We are one of the few security companies in the area that offer monitoring service for access control systems. We also can provide database management for your facility. As part of this service, we can even monitor or watch for door conditions such as doors held open or alarms that go off.
We can integrate access control with intrusion detection and CCTV systems for a unified security platform.
If you are planning for an upgrade of your existing or want a new access control system we are the experts and can provide guidance. We can verify the access cards you are using now will work with our system and in most cases, we can utilize your existing cabling and card readers.
What is an Access Control System?
The purpose of access control system is to grant physical entrance or access to a door in a building or open a gate only to those who are authorized or allowed access. The deadbolt lock, along with its matching brass key, has been the gold standard of access control for many years; however, today’s homes and businesses want more flexible access control.
Today’s access control systems not only allow you to control who enters locked doors and gates, but they also can be remotely monitored and manage access without physically changing keys. Keys have now passed the baton to computer-based electronic access control systems that provide quick, convenient access to authorized persons while denying access to unauthorized ones.
Basic Parts of an Access Control System
Many people new to access control may think the system is made up only of the card or PIN # used, card reader or keypad mounted next to the door or gate and magnetic lock or panic exit bar. There are a few more parts behind the scenes, all working together to create the magic of granting access to the right person.
Keypad/Card/Device/etc Door/Gate Access Reader – required
The most familiar part of access control systems are the cards, ID badges, bio-metric readers and more recently, the smartphone apps that emit a chirp or beep when presented at a card reader and unlock the door. These are also known as credentials since they bear the user’s data that tells the reader to grant you permission to be on the premise, or in other words, that you are an authorized entrant.
Access cards are typically proximity cards that, rather than being swiped or inserted like credit cards, are held two to six inches in front of the card reader. The same procedure is followed for phone apps. The benefit of using credentials is that they are personalized, so any unlock event can be traced back to the person associated with it.
Electronic Door Locking Hardware – required
Electronic lock/unlock hardware is used to either lock or unlock a door. The 2 most common types of electronic locks are called fail safe and fail secure.
Fail safe locks are used to keep a door locked by use of electrically charged magnetic plates and unlock when a request-to-exit (REX) button mounted near the door is press and/or power is removed.
Fail secure locks are used to keep a door locked by a latch and unlock by use of panic bars or levers mounted on the door.

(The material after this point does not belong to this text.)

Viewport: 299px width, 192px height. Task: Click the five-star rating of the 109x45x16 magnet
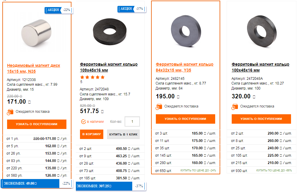point(92,77)
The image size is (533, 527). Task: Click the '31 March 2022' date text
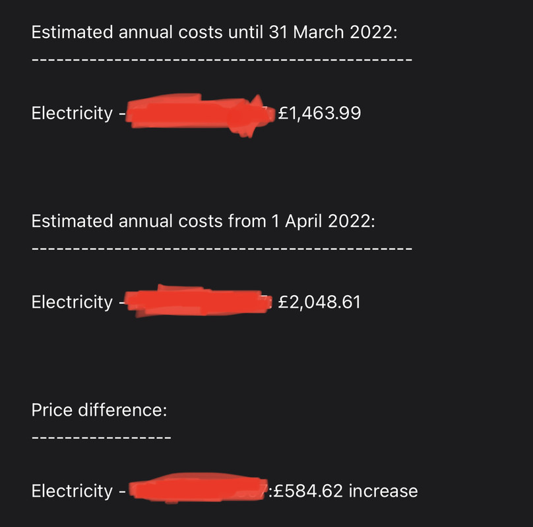pyautogui.click(x=332, y=32)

The choice of which to use depends on the area being secured. Entry doors call for fail safe locks, since they need to comply with building codes and fire regulations, that call for people to be able to exit at any time, even in the event of a power outage. IT rooms should be wired fail secure because they need to remain locked at all times, even in the case of emergencies. Fail secure doors also need to be equipped with electrified push bars to allow people to exit quickly in case of a fire.

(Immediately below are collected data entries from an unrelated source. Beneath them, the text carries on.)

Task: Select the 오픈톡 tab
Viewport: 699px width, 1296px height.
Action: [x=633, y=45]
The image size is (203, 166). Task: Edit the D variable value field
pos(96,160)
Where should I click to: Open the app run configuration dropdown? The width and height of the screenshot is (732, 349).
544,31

Request to Exit Buttons and/or Push to Exit Panic Bars – Required
A request to exit, push to exit button or panic bar, opens the door and ensures everyone inside can always exit the building in case of an emergency. The button or bar is typically installed on the inside or exit side of the door as credentials are not verified when the button or bar is pressed. Motion sensors can also be installed at the door and used instead of having to press a button.
Access Controller – Required
Access controllers or access control panels are the centralized control centers that connect the all door access components together. These control boards hold the configuration settings, log events, process requests and trigger the doors to unlock in the correct situations. Advanced access controllers support wired Ethernet networks and can be monitored and administered using a Windows PC app.

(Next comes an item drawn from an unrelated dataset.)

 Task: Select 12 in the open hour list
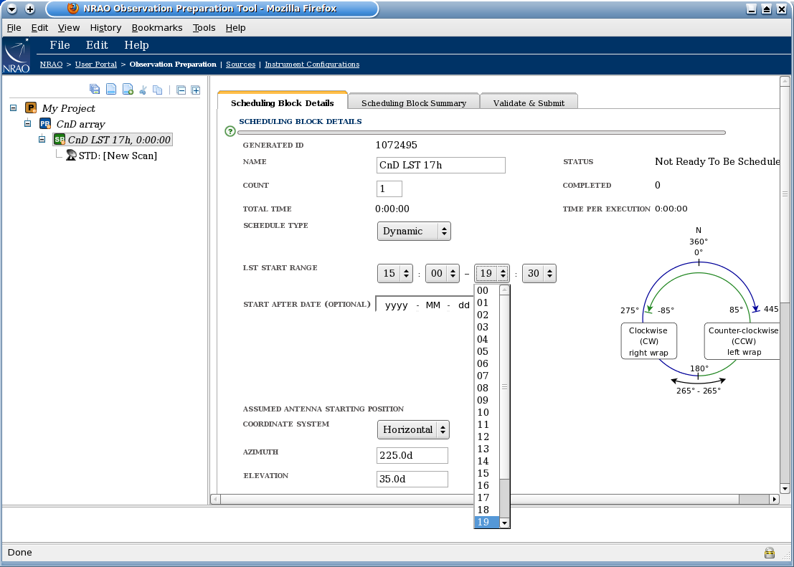pyautogui.click(x=483, y=437)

Access Control Power Supply Controller – required
Access Control Power Supply Controllers carry enormous importance in electronic access control systems – they keep fail-safe type doors locked. Some also provide power to the reader.
Low Voltage Cable and Wiring – required
Cables are one of the most important parts of a good access control system as they deliver the signals and voltages required by the components. Proper wire type, gauge and size are vital for proper operation depending on the distance, type of signal and power requirements needed.
Door Access Control System Installation – required
Installation cost can vary substantially depending on the type of door or gate. Everyone knows what a door is, however there are often three types of doors: Glass, Metal or Wood doors.
Glass doors are the most difficult to install access controls on. As the name suggests there usually isn’t much of a frame or hidden area where a lot of wiring or mounting of the door lock can be hidden. Extreme care must be taken when drilling into the frames and working around the glass as it’s easily cracked. As such, these installations are generally the most labor intensive and as such more expensive.
Metal (or steel, alluminum, etc) doors can also be difficult to work as sometimes the frames are fairly solid and may not have cavities that are accessible. Generally these are of moderate difficulty and not as expensive as a glass door but possibly more expensive than a wood door.
Wood doors are generally fairly easy to work with but may have some challenges in the construction, existing mounted hardware or sensors installed on the door.